▶ **The task**: Reproduce the first line of the entries that follow and each later line, word for word, ending with the one containing "1942-43-1 (57, 1468)".

-----

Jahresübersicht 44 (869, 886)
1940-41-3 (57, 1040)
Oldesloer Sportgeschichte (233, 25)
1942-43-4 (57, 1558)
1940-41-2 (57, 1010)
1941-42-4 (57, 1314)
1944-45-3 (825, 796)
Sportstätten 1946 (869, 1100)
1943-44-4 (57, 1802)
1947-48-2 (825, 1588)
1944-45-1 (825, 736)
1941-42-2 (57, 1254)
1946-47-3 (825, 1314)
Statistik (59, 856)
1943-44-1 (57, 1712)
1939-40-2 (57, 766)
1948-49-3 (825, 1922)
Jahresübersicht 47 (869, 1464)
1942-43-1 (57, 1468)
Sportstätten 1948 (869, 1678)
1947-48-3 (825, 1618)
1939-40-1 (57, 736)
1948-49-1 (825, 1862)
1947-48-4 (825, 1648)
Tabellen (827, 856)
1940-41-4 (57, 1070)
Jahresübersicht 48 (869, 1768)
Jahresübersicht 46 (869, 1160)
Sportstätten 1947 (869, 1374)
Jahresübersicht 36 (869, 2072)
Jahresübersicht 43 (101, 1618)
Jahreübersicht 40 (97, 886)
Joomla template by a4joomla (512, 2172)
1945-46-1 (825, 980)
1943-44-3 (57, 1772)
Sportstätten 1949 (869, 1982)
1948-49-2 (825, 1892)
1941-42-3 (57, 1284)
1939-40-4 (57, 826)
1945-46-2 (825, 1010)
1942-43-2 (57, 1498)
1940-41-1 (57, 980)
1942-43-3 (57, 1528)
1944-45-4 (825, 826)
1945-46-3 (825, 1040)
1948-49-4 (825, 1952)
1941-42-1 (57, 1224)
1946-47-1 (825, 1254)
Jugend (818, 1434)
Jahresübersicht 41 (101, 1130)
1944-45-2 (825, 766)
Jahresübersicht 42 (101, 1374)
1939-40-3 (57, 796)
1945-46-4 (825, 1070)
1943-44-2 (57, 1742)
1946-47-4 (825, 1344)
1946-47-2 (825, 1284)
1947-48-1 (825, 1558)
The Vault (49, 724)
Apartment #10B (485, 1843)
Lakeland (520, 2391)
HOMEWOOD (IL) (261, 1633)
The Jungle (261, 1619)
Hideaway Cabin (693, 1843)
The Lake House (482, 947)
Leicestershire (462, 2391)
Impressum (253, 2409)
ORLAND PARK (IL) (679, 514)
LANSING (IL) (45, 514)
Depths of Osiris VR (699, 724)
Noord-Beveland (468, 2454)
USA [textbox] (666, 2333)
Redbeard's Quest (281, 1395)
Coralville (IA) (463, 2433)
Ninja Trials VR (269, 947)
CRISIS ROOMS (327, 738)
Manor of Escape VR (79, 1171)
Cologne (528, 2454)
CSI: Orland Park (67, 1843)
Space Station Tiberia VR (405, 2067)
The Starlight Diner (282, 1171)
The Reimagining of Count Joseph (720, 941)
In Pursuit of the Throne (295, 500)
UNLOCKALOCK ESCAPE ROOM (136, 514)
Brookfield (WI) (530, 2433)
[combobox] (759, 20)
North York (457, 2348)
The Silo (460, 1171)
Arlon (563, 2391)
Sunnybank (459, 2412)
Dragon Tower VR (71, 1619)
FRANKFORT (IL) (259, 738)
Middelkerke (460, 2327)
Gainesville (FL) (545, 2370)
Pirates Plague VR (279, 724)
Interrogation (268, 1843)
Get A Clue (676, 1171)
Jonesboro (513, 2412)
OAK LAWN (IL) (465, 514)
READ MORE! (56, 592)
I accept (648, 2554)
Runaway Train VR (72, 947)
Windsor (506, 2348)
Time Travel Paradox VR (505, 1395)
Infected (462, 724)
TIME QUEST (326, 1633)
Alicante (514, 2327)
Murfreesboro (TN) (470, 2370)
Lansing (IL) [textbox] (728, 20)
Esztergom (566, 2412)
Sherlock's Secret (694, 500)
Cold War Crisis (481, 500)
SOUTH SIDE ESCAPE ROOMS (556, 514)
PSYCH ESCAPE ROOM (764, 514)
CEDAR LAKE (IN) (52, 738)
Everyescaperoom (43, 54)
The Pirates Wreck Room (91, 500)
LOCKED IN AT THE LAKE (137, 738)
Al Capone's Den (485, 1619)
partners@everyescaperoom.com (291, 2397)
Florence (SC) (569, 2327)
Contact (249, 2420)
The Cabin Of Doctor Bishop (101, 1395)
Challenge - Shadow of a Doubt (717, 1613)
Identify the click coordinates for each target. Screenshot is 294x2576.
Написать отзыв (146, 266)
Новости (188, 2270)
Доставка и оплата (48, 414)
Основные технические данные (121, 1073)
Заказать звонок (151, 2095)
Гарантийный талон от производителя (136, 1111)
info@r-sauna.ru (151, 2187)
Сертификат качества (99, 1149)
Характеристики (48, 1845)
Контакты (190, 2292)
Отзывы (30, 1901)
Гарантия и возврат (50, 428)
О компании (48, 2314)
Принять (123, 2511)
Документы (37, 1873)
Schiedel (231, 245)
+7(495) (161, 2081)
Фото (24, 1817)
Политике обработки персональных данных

-----

▶ **Written answer**:
Jahresübersicht 44 (869, 886)
1940-41-3 (57, 1040)
Oldesloer Sportgeschichte (233, 25)
1942-43-4 (57, 1558)
1940-41-2 (57, 1010)
1941-42-4 (57, 1314)
1944-45-3 (825, 796)
Sportstätten 1946 (869, 1100)
1943-44-4 (57, 1802)
1947-48-2 (825, 1588)
1944-45-1 (825, 736)
1941-42-2 (57, 1254)
1946-47-3 (825, 1314)
Statistik (59, 856)
1943-44-1 (57, 1712)
1939-40-2 (57, 766)
1948-49-3 (825, 1922)
Jahresübersicht 47 (869, 1464)
1942-43-1 (57, 1468)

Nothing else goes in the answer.